======== Extracted information

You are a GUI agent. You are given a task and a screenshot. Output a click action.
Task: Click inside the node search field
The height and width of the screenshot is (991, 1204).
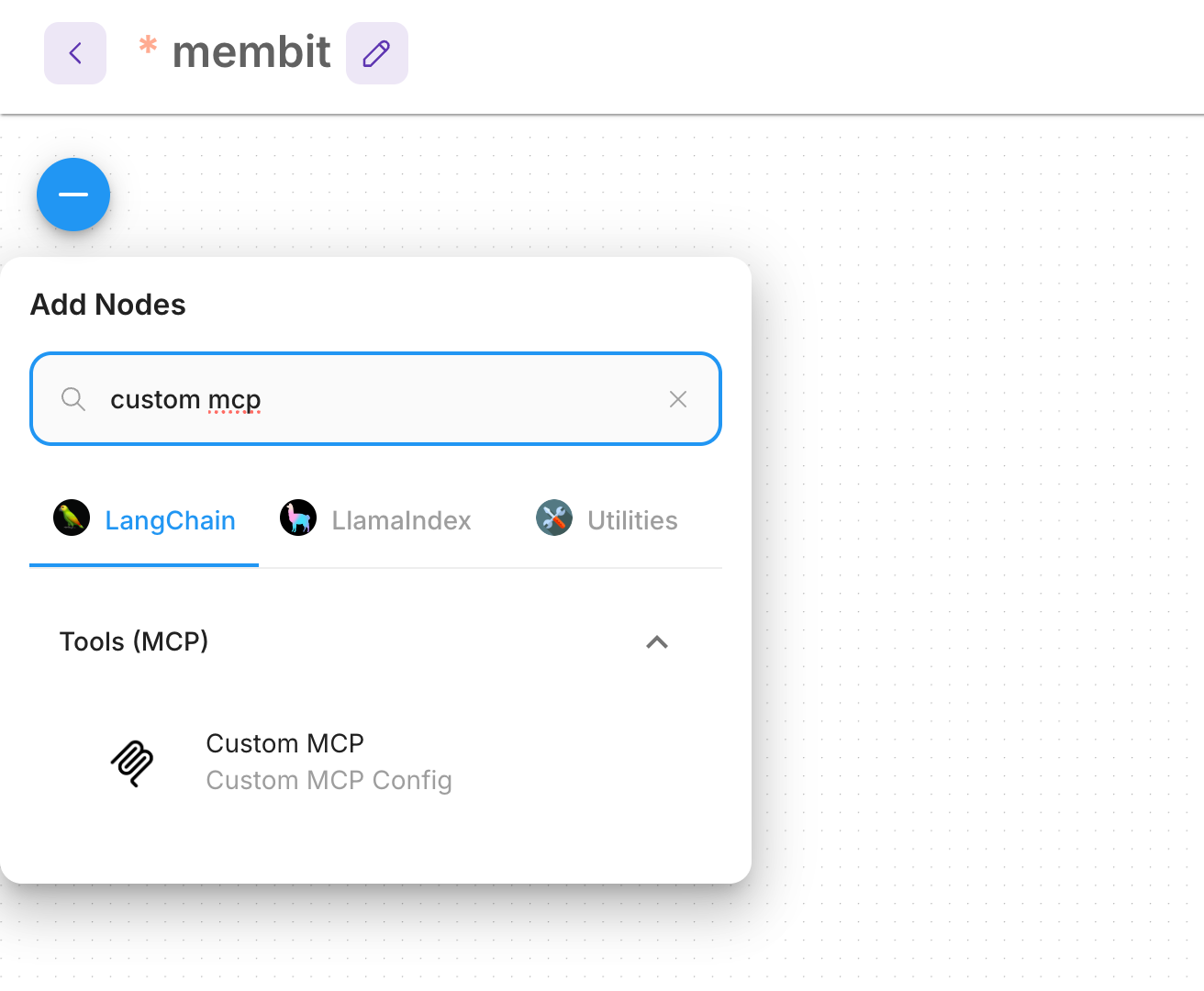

================
======== Extracted information

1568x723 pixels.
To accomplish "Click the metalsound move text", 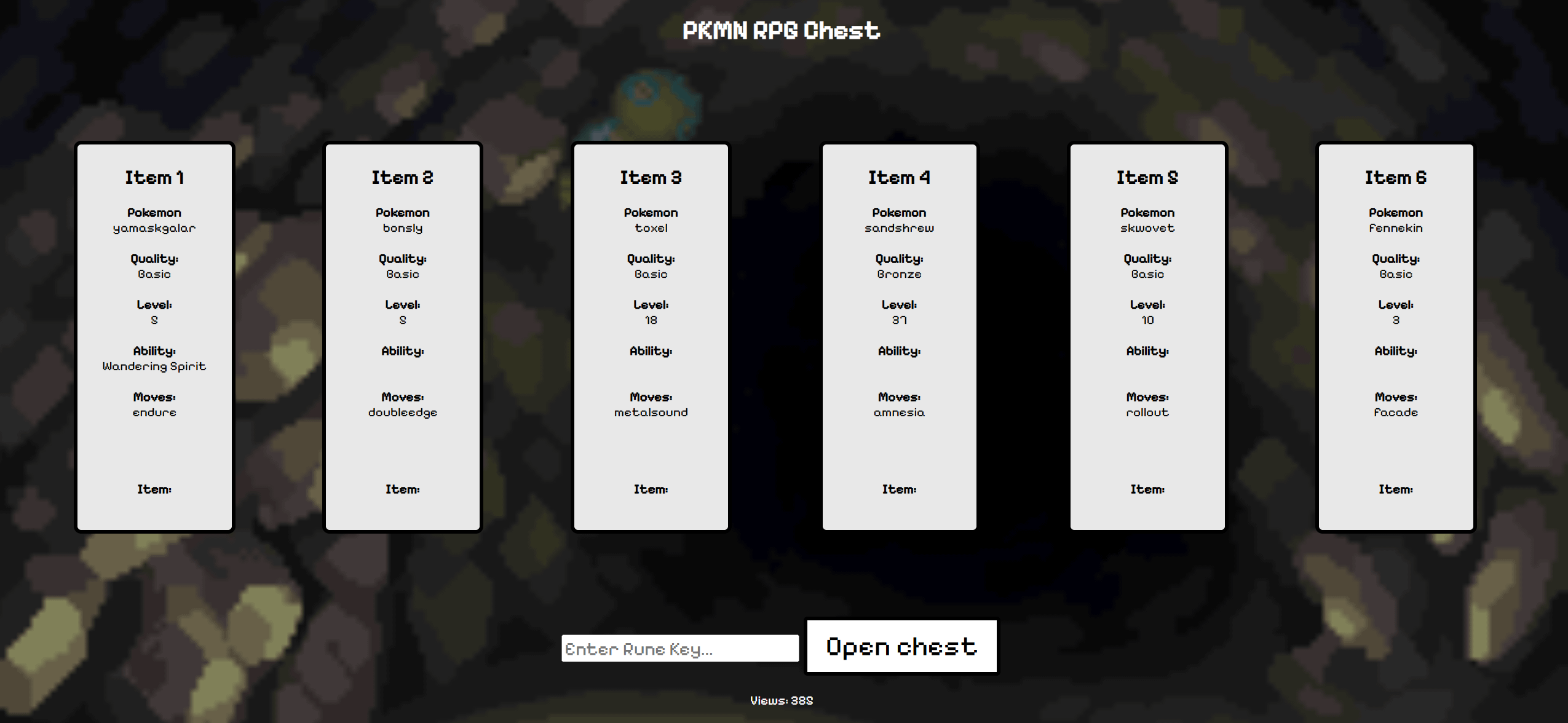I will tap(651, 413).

================

Directions »
Locate each line in the records that contains the word "screenshot" and copy those lines. Matches must have the same case.

Task result »
You are a GUI agent. You are given a task and a screenshot. Output a click action.
The height and width of the screenshot is (991, 1204).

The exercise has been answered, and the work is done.